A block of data

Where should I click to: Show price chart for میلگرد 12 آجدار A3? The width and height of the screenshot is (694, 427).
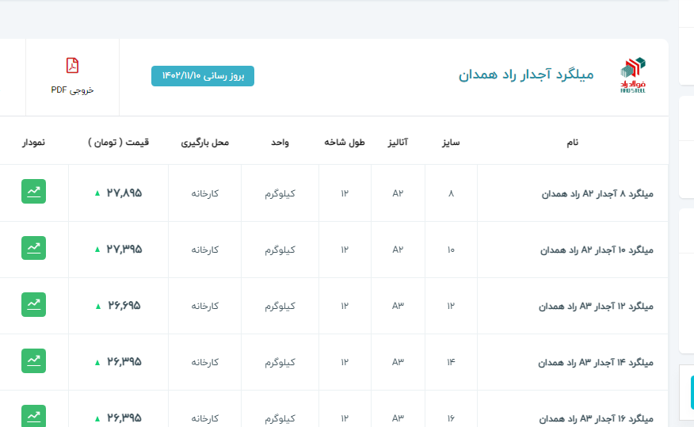click(33, 304)
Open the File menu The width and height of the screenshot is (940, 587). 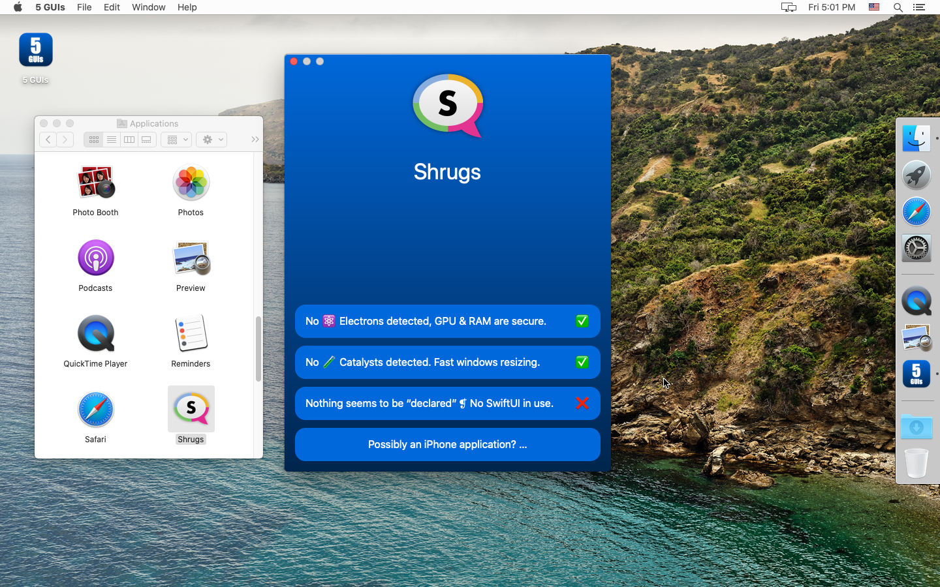[84, 7]
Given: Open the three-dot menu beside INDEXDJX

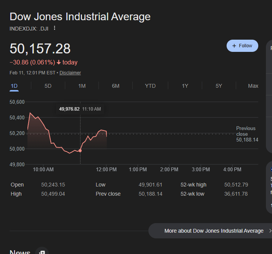Looking at the screenshot, I should coord(55,28).
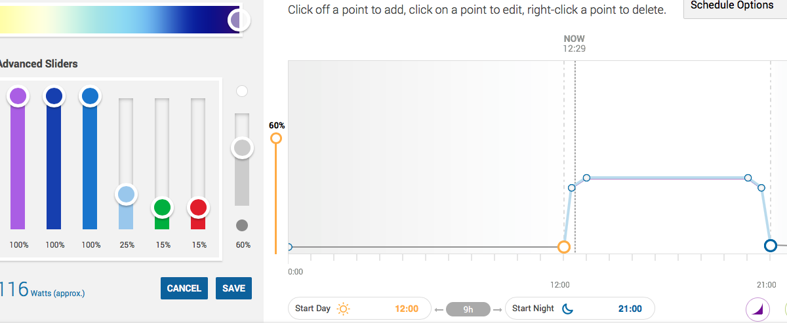Click the sun icon beside Start Day

[344, 309]
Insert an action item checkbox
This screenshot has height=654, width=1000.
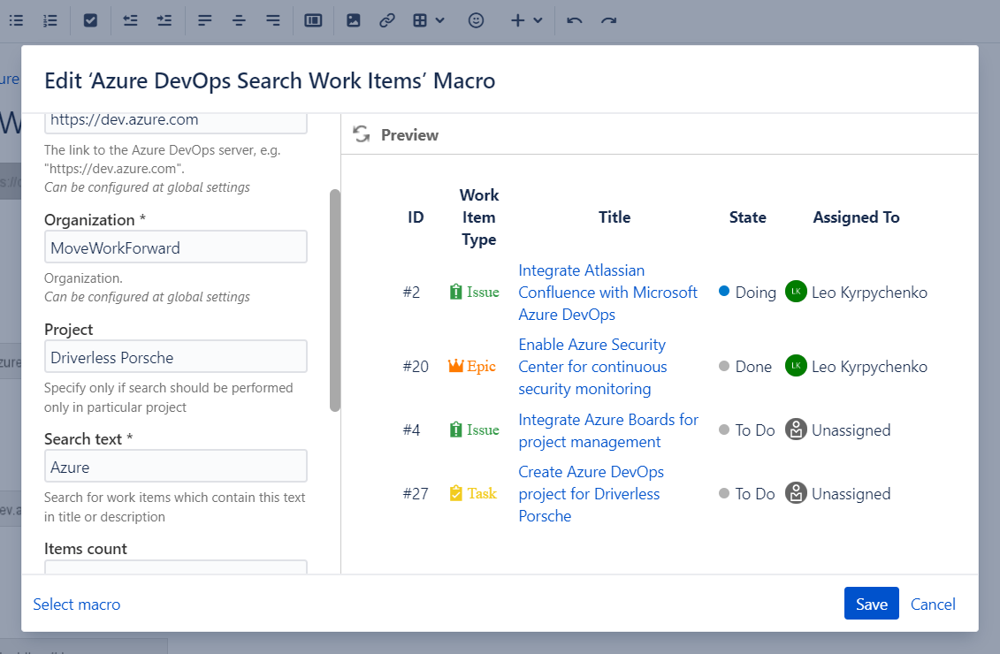pos(90,20)
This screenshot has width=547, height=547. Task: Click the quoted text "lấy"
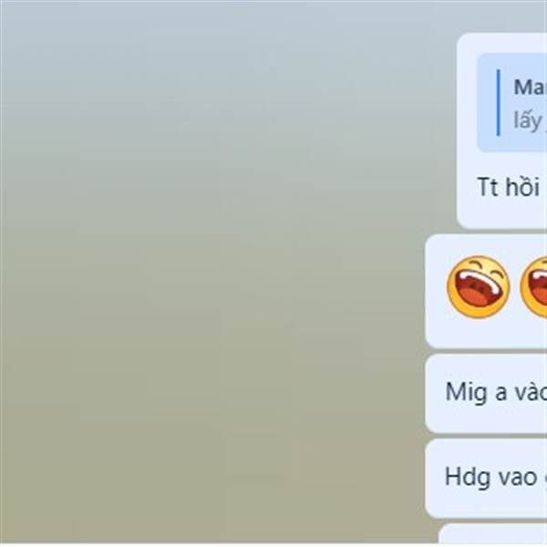tap(528, 120)
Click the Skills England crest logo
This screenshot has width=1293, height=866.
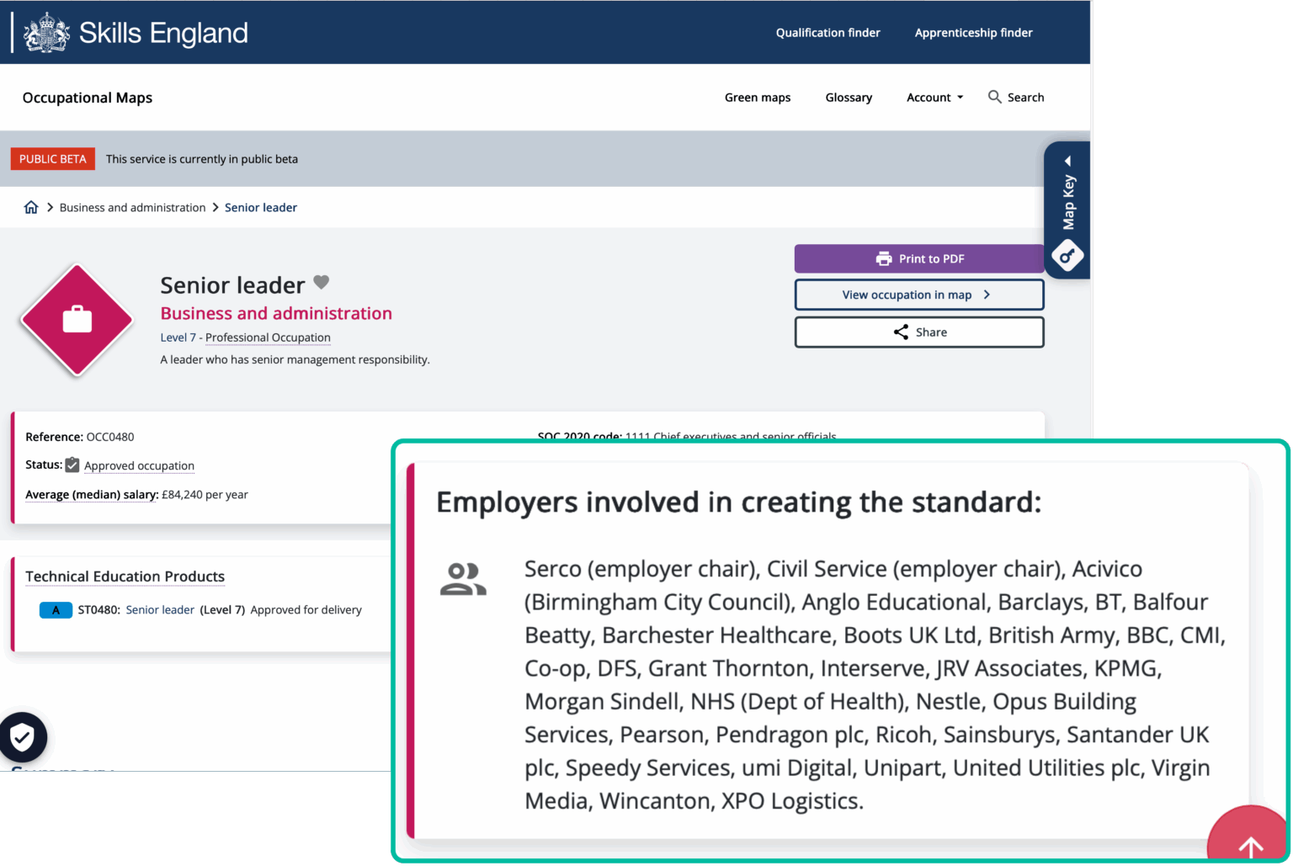click(x=46, y=33)
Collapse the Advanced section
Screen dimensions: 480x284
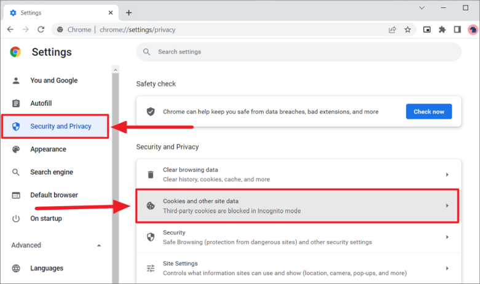99,245
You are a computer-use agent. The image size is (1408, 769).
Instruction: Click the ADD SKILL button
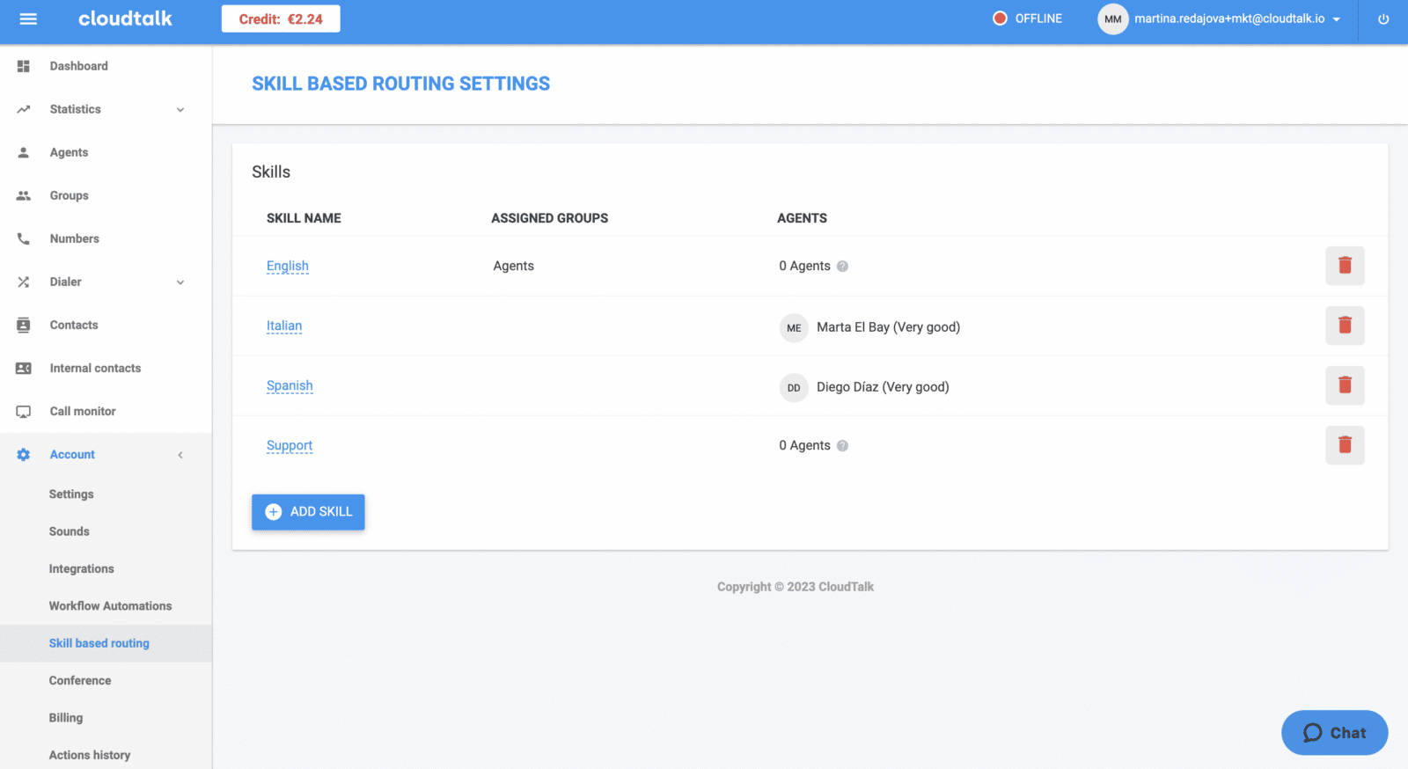(x=308, y=512)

Your instructions: Format the lines from the one containing "Collapse the Advanced section" through the end of the rows as a JSON list of strings, one string per line, skipping blank lines. Omit the pictures.

Worked answer:
[
  "Collapse the Advanced section",
  "Screen dimensions: 480x284",
  "99,245",
  "You are a computer-use agent. The image size is (1408, 769).",
  "Instruction: Click the ADD SKILL button",
  "(x=308, y=512)"
]